To MariusChE, some points for your consideration:

a. Nobody was supposed to deal with the "final" mixture condition, but only about the effect a sudden compression has on the air originally in the pipe.

b. At temperatures above 202K hydrogen is outside the envelope of JT temperature inversion, and doesn't cool down on expansion, it may even heat up a bit, i.e., its JT coefficient <0!

c. Estimation of the final mix condition in the thermally insulated pipe can be done if one knows the temperature of the entering hydrogen, not given by sshep, and after having reached the full pressure the supply valve is closed.

 

[MariusChE]

Thanks 25362

Marius

remove.marius_che@yahoo.com

 

[pmureiko]

Gas compression can be very fast, near instataneous. In this case this would be an adiabatic compression. The equation given is correct and shows that the air (or any gas) will get very hot and be above the hydrogen auto-ignition temperature.

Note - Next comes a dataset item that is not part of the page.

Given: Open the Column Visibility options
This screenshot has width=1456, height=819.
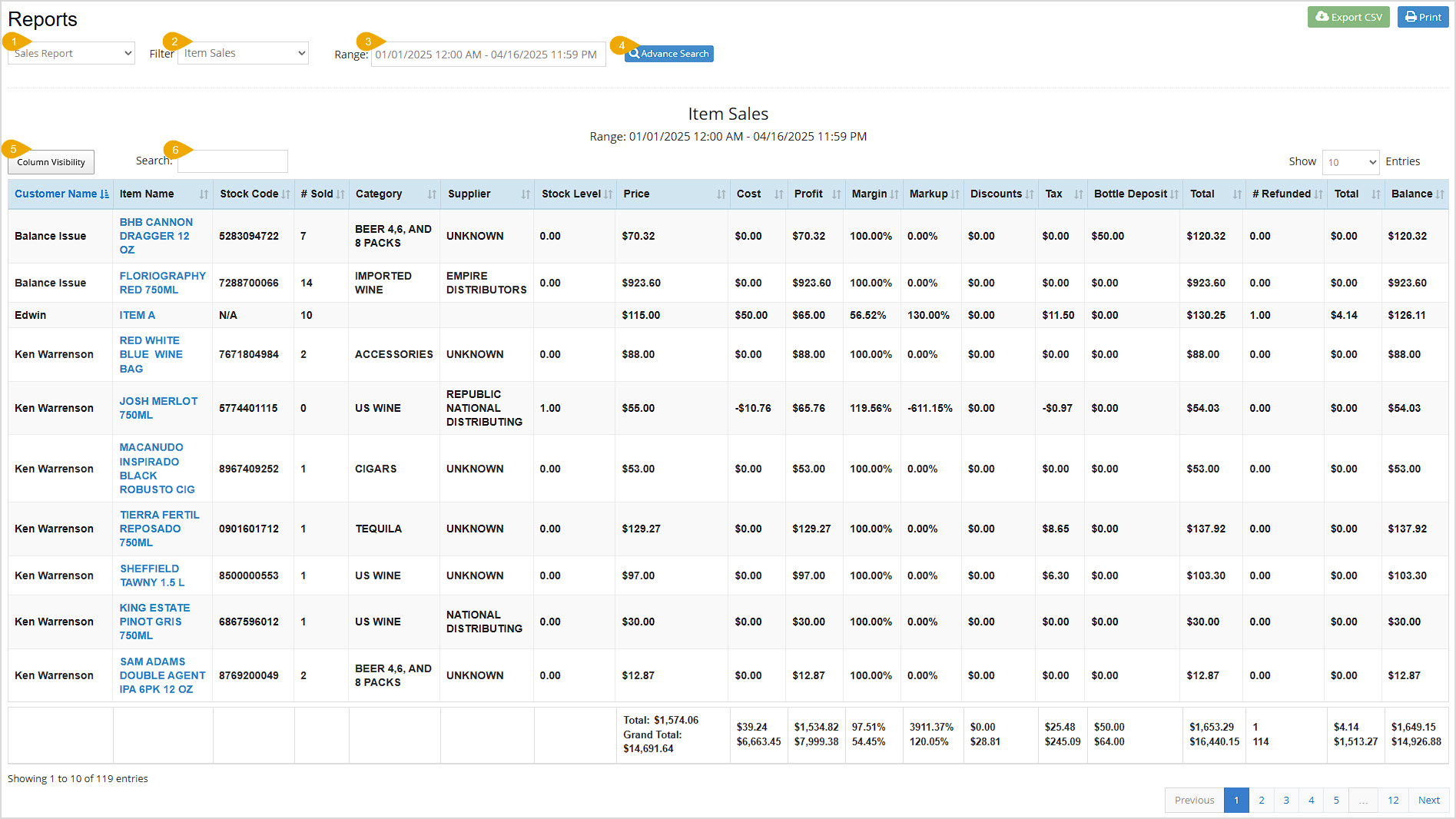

I assume the hydrogen acts as a piston, so the only energy being added to the system is to compress the air. This energy will be supplied by the compressor or large pipeline. The net effect on hydrogen from this process is neglible.

The local heat release from combusting hydrogen with the air pocket is on the order of 100 Btu. Due to the small mass of gas to absorb this heat, the temperature of this local section of the pipeline will spike and may cause the piping system to fail at a flange from the high temperature at. Now we have hydrogen above the auto-ignition temperature leaking to the atmosphere. This would turn into a nasty fire there was a leak.

Piping in high pressure flammable gas service should be purge of air to keep a situation like this from occurring.

It is correct to note that hydrogen requires air to burn, while ethylene can decompose without oxygen. Nitrogen inerting will not solve this problem with gases that decompose at high temperature.